Un général éminent de l’armée royale a ainsi défini le bagage d’un officier en campagne dans l’Inde : « une tente, un lit, une cantine, deux paires de souliers, deux paires de pantalons, deux gilets de flanelle, quatre serviettes, une demi-douzaine de chemises et un morceau de savon. » Nul n’est prophète en son pays, et sir Charles Napier n’a point échappé aux rigueurs de la loi commune, car encore aujourd’hui le luxe de bagages et de suivans d’une armée indienne ne le cède en rien à ce que l’histoire raconte des armées de Xercès et de Darius. L’on peut dire que le nombre de domestiques, hommes de peine, détaillans, que le devoir ou l’appât du gain attache à une armée en campagne dans les Indes, est dix fois plus considérable que celui des combattans. Comme le chiffre pourrait sembler exagéré, nous allons tenter de dresser une liste approximative des milliers d’individus qui suivent les pas de toute force militaire un peu considérable. Dans ces contrées barbares, où les ressources même les plus simples échappent au voyageur, un corps d’armée ne saurait se mouvoir sans être accompagné de plusieurs centaines d’éléphans qui rendent les plus importans services pour le transport des tentes, des munitions, des bagages, même de l’artillerie. S’agit-il de tirer une pièce embourbée dans un terrain difficile ou de faire monter à un obusier une côte escarpée, l’éléphant de la batterie est là qui du pied et de la trompe travaille avec une intelligence presque humaine. L’on cite même l’exemple d’un éléphant qui, indigné de la mollesse avec laquelle un attelage de bœufs répondait au fouet du conducteur, alla cueillir dans la jungle voisine un petit arbre, et revint gravement appliquer aux bêtes cornues si belle volée de bois, que Figaro ne rêva jamais la pareille pour le dos de don Basile, et que la pièce atteignit, à une allure inconnue jusque-là des syces, le sommet des hauteurs.

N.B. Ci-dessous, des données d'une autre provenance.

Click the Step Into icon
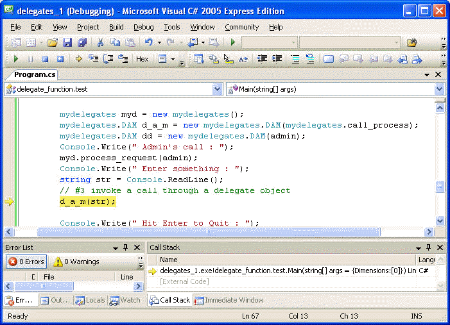Viewport: 450px width, 325px height. coord(93,59)
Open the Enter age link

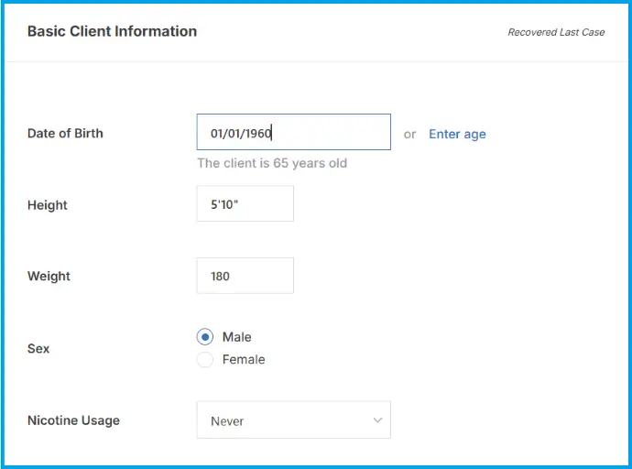(457, 134)
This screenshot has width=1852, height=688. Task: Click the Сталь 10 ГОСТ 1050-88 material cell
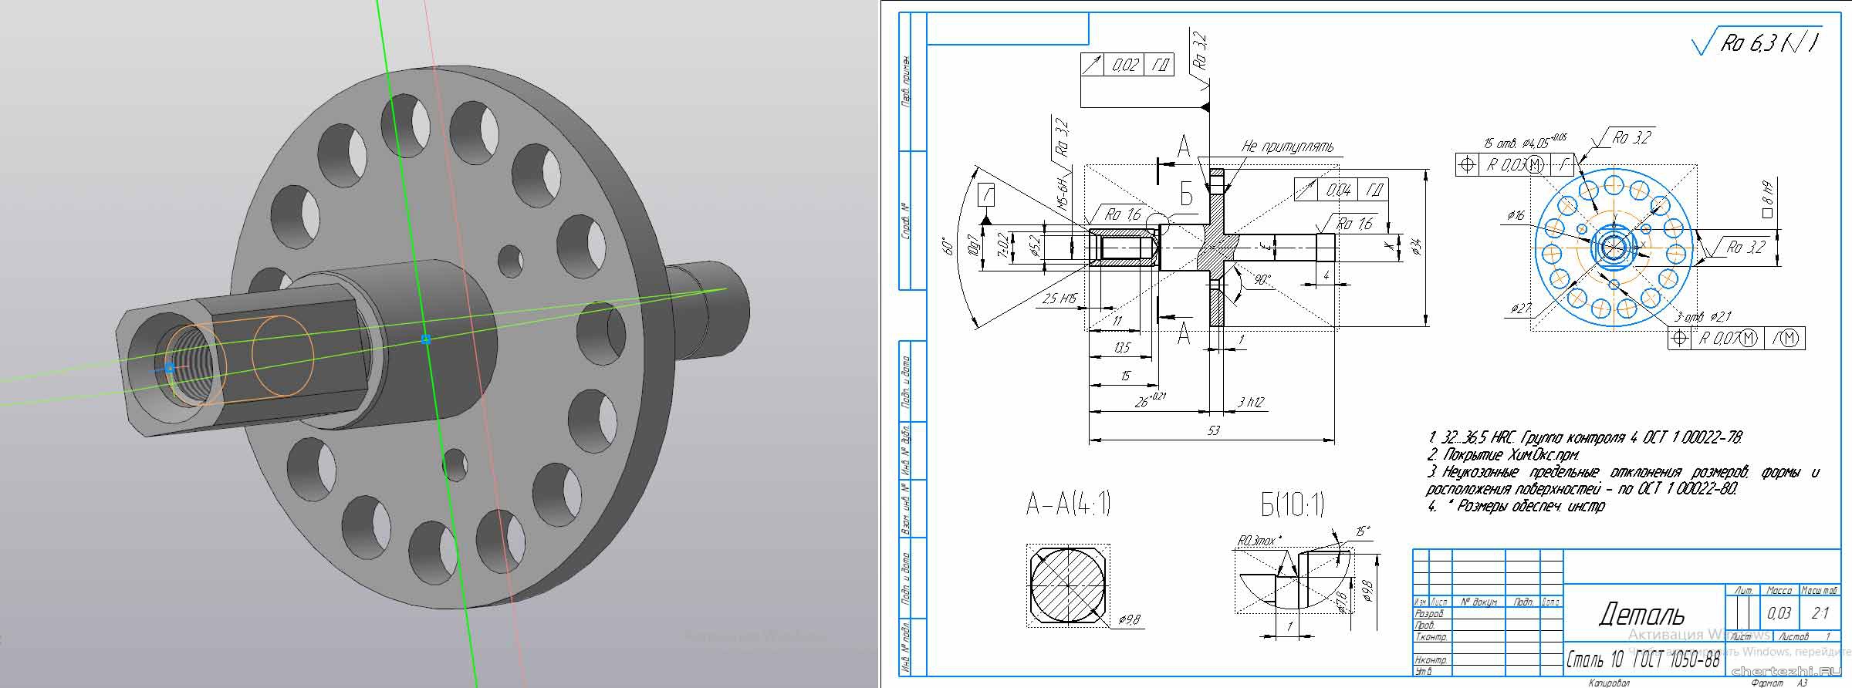[x=1643, y=660]
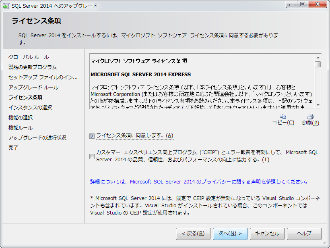The width and height of the screenshot is (330, 248).
Task: Select 製品の更新プログラム step in sidebar
Action: click(x=33, y=67)
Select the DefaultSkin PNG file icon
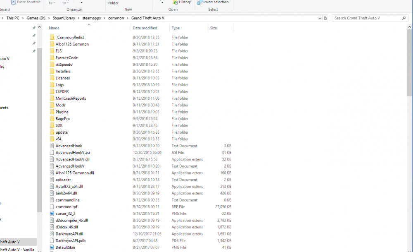 pyautogui.click(x=52, y=247)

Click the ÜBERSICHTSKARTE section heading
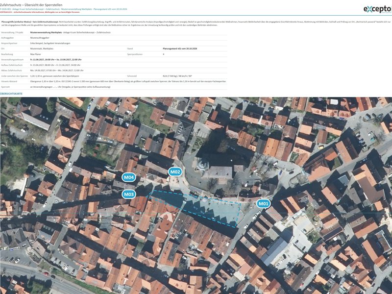pyautogui.click(x=11, y=94)
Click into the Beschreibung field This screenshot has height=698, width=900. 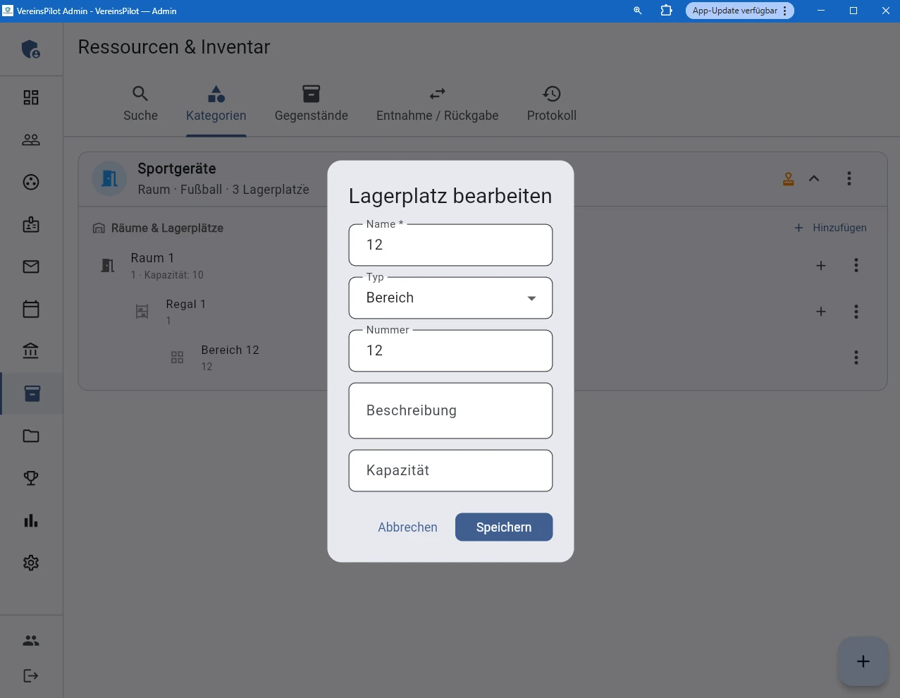coord(450,411)
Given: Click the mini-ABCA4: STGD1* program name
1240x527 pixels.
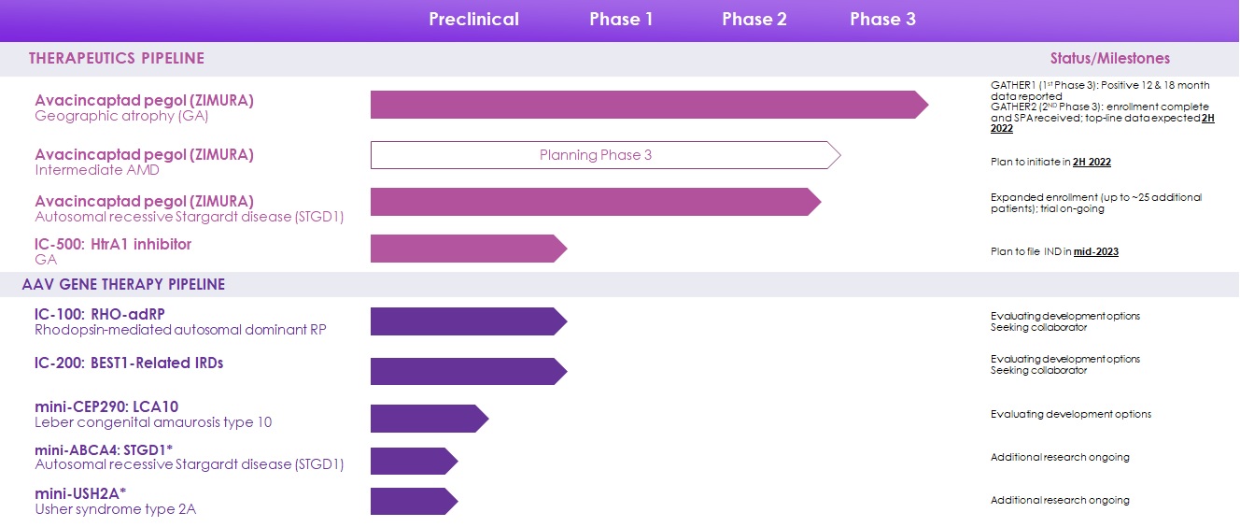Looking at the screenshot, I should pos(104,449).
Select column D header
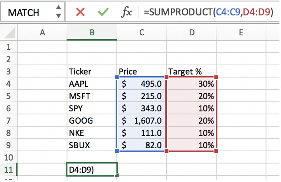Viewport: 281px width, 182px height. (x=191, y=33)
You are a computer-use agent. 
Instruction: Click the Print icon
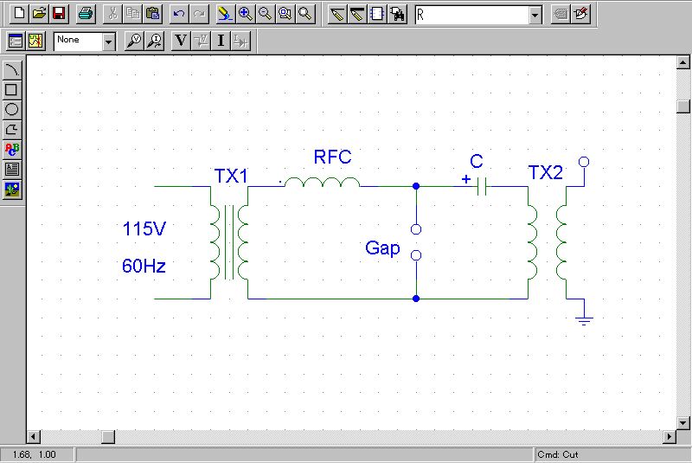(85, 14)
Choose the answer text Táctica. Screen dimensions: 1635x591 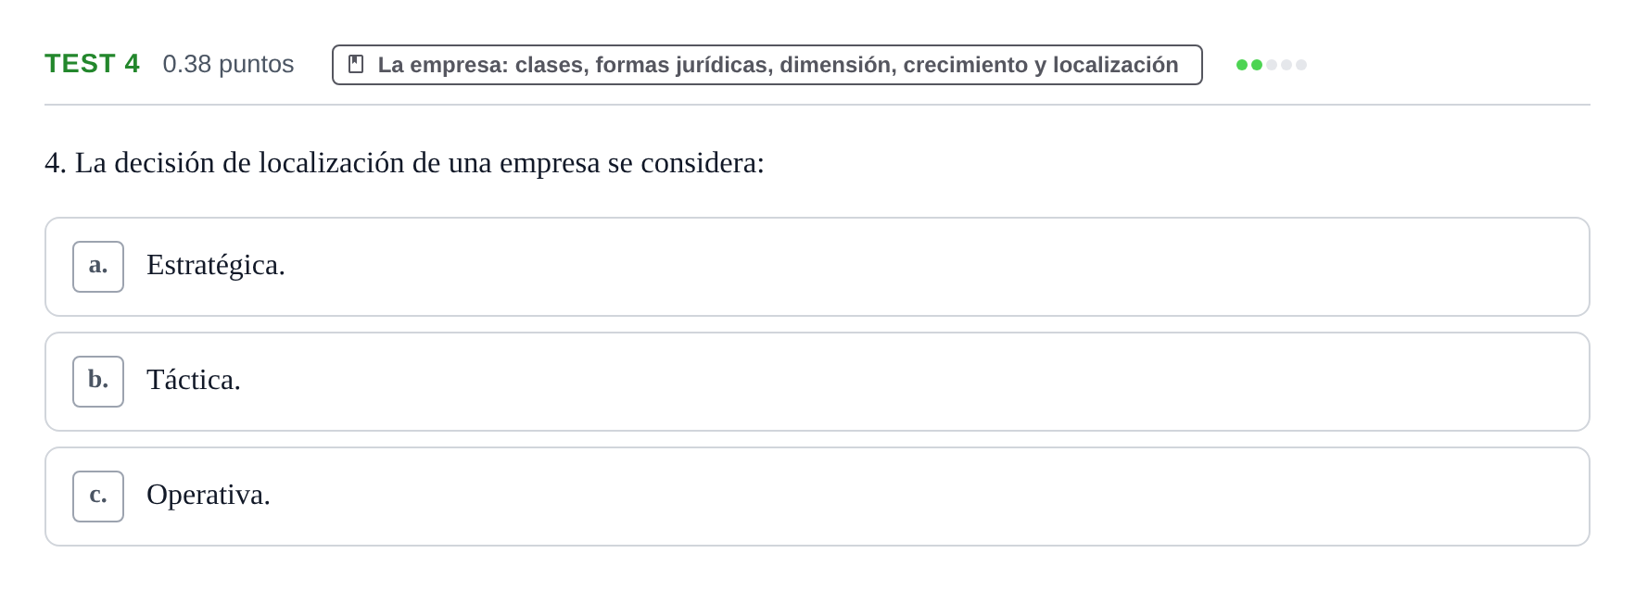point(194,380)
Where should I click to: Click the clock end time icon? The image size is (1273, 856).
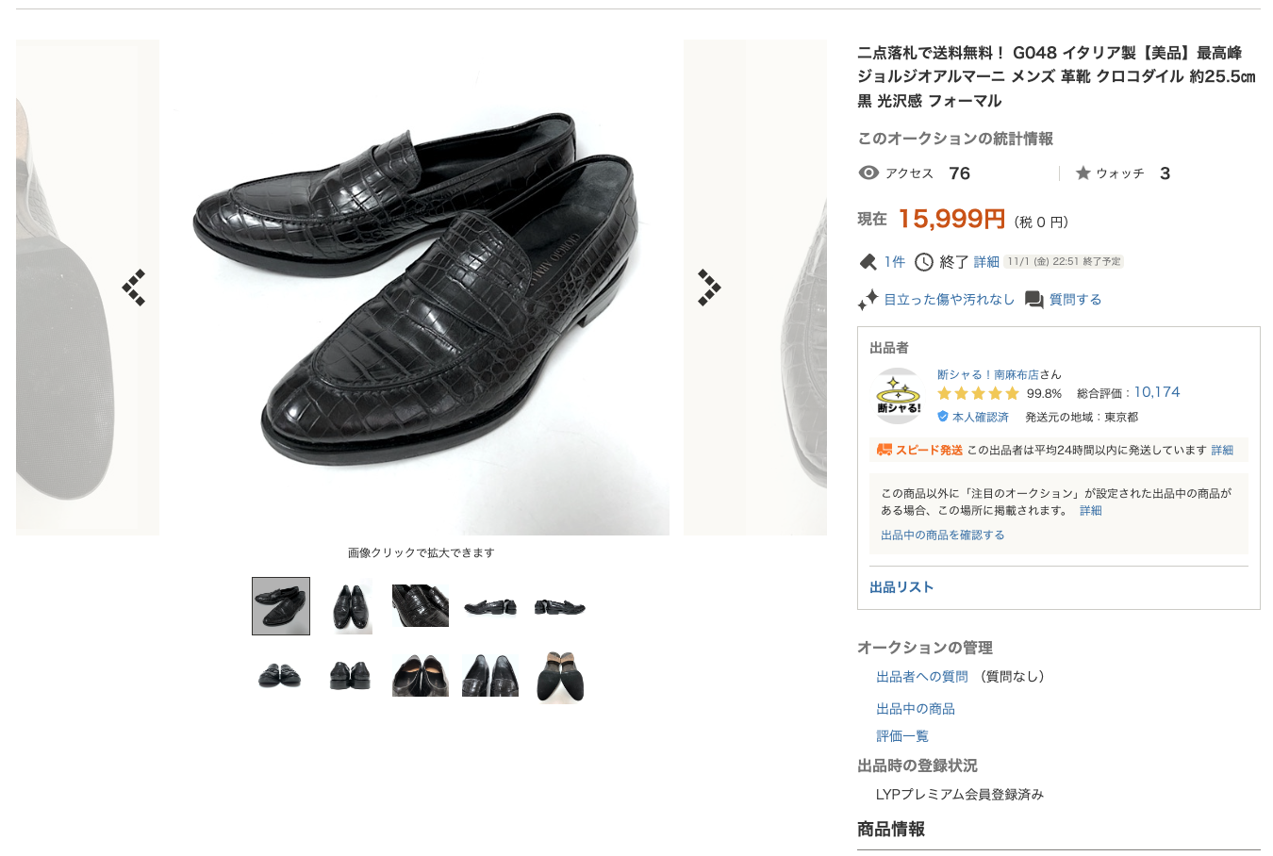[924, 262]
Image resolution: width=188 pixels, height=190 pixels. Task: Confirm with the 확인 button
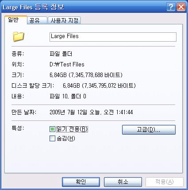coord(81,182)

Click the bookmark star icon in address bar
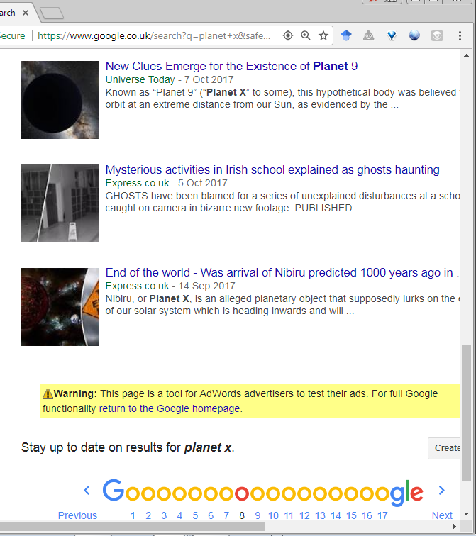[x=323, y=35]
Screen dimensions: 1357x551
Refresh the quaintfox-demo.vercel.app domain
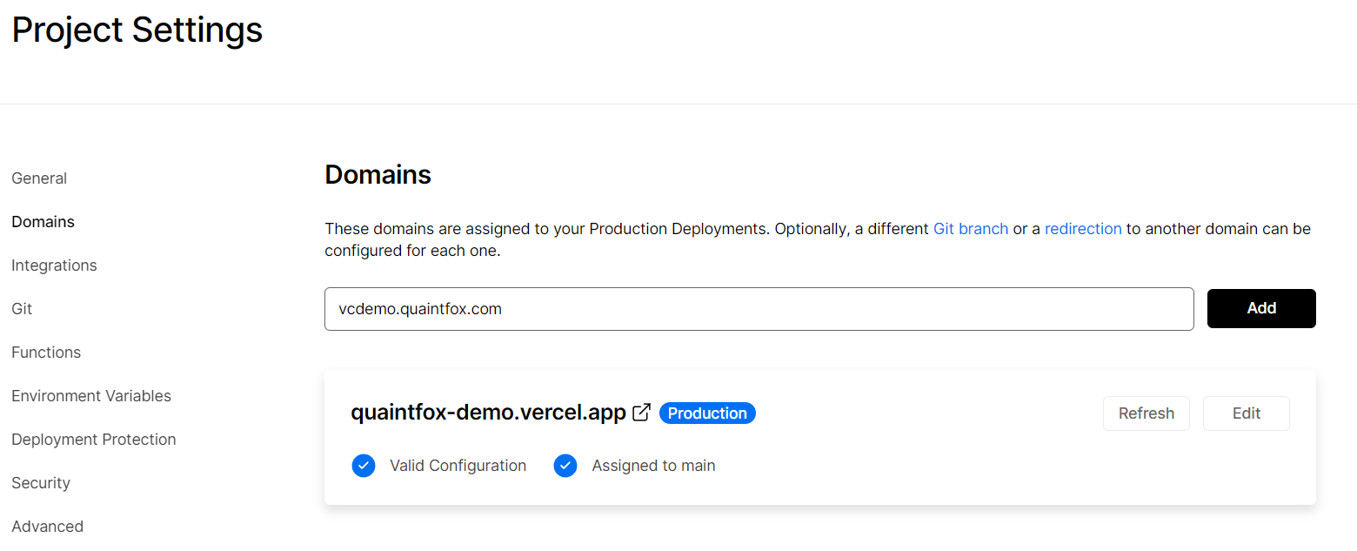click(x=1146, y=413)
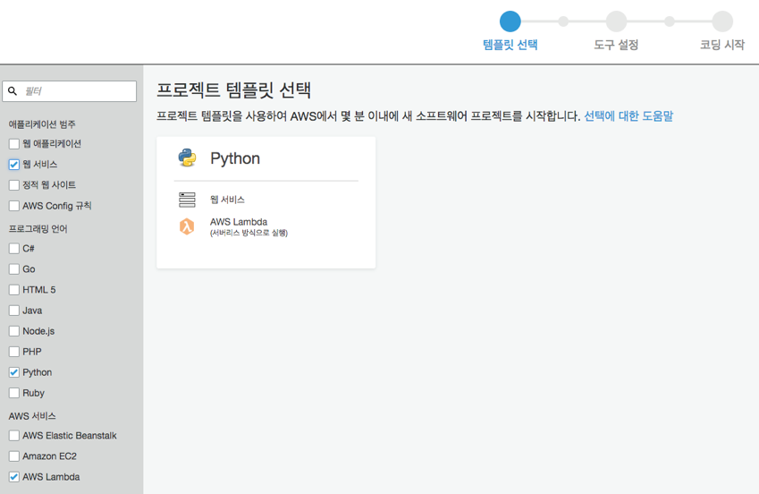This screenshot has width=759, height=494.
Task: Uncheck the 웹 서비스 category checkbox
Action: tap(14, 165)
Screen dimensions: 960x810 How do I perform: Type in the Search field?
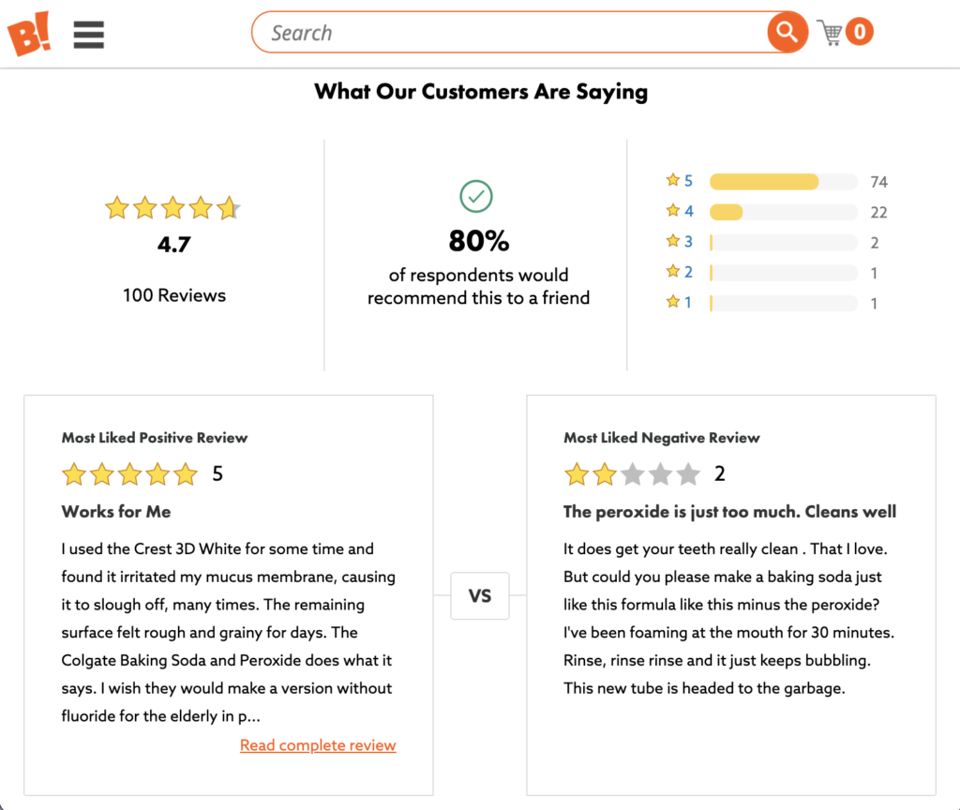506,34
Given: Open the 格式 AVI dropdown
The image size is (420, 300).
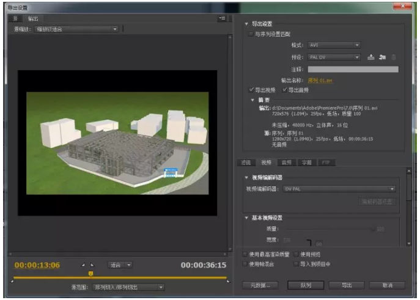Looking at the screenshot, I should pos(333,45).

Pour revenir au dénombrement des non-combattans qui accompagnent une armée indienne, il faut ajouter que chaque éléphant réclame les soins d’un palefrenier et d’un mahout ou conducteur. Les chevaux sont traités avec moins de luxe ; cependant tout cheval, qu’il appartienne à la cavalerie ou à l’artillerie, est toujours accompagné d’un domestique. Pour procéder conformément aux lois de l’étiquette zoologique, nous parlerons des domestiques attachés aux chameaux. Dans une armée indienne, les chameaux sont toujours en aussi grand nombre que les chevaux, et le règlement accorde un domestique à chaque triade de ces utiles animaux. Il en est de même pour les bœufs qui font le service des ambulances, des bagages, de l’artillerie.